▶ **TASK BRIEF**
Will you output the entries below exactly, skipping every image they contain?

══════════════════════════════

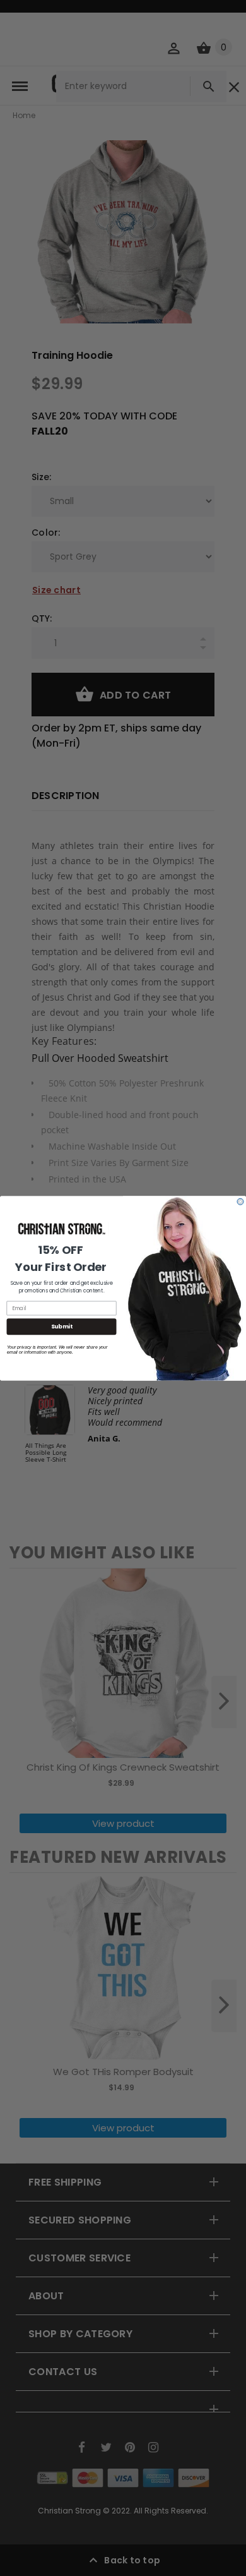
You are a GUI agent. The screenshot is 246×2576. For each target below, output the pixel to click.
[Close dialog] (240, 1201)
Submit (62, 1326)
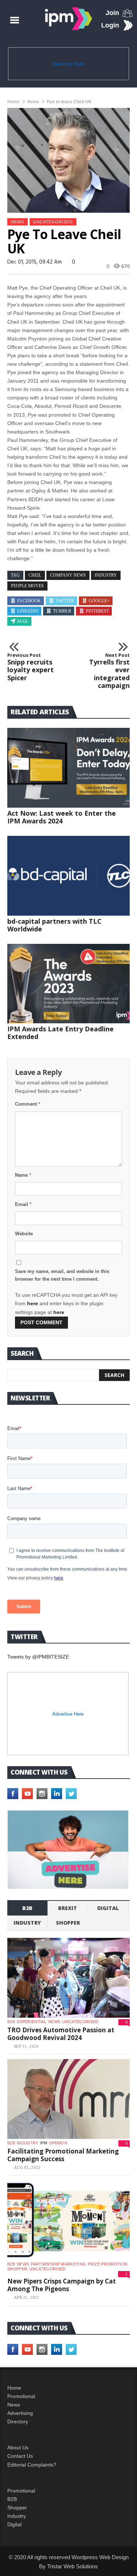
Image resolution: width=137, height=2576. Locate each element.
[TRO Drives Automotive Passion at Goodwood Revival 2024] (68, 1978)
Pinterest (97, 611)
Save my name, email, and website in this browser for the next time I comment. (62, 1275)
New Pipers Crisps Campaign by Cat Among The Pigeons (61, 2285)
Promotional (21, 2396)
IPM (43, 2143)
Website (24, 1233)
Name (23, 1175)
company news (68, 575)
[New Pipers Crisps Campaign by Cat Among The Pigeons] (68, 2220)
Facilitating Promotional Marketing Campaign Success (63, 2155)
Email (23, 1204)
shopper (68, 1922)
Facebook (29, 600)
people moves (27, 585)
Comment (27, 1104)
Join (112, 12)
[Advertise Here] (68, 1849)
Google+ (99, 600)
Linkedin (27, 611)
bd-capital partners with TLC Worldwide (54, 925)
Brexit (67, 1908)
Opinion (58, 2143)
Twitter (65, 600)
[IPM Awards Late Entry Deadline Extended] (68, 984)
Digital (108, 1908)
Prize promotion (108, 2264)
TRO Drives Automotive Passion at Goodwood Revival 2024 (60, 2034)
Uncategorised (53, 222)
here (32, 1303)
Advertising (20, 2413)
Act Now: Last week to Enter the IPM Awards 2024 (61, 817)
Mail (22, 621)
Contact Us (20, 2456)
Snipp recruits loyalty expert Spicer (30, 667)
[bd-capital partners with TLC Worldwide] (68, 876)
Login (110, 25)
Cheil (34, 575)
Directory (17, 2421)
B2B (12, 2499)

══════════════════════════════

▶ **REPLY**
You are a GUI agent. The screenshot is 246×2576. For each target below, output the pixel to click.
[Close dialog] (240, 1201)
Submit (62, 1326)
Image resolution: width=137, height=2576. Locate each element.
[TRO Drives Automotive Passion at Goodwood Revival 2024] (68, 1978)
Pinterest (97, 611)
Save my name, email, and website in this browser for the next time I comment. (62, 1275)
New Pipers Crisps Campaign by Cat Among The Pigeons (61, 2285)
Promotional (21, 2396)
IPM (43, 2143)
Website (24, 1233)
Name (23, 1175)
company news (68, 575)
[New Pipers Crisps Campaign by Cat Among The Pigeons] (68, 2220)
Facilitating Promotional Marketing Campaign Success (63, 2155)
Email (23, 1204)
shopper (68, 1922)
Facebook (29, 600)
people moves (27, 585)
Comment (27, 1104)
Join (112, 12)
[Advertise Here] (68, 1849)
Google+ (99, 600)
Linkedin (27, 611)
bd-capital partners with TLC Worldwide (54, 925)
Brexit (67, 1908)
Opinion (58, 2143)
Twitter (65, 600)
[IPM Awards Late Entry Deadline Extended] (68, 984)
Digital (108, 1908)
Prize promotion (108, 2264)
TRO Drives Automotive Passion at Goodwood Revival 2024 (60, 2034)
Uncategorised (53, 222)
here (32, 1303)
Advertising (20, 2413)
Act Now: Last week to Enter the IPM Awards 2024 (61, 817)
Mail (22, 621)
Contact Us (20, 2456)
Snipp recruits loyalty expert Spicer (30, 667)
[bd-capital partners with TLC Worldwide] (68, 876)
Login (110, 25)
Cheil (34, 575)
Directory (17, 2421)
B2B (12, 2499)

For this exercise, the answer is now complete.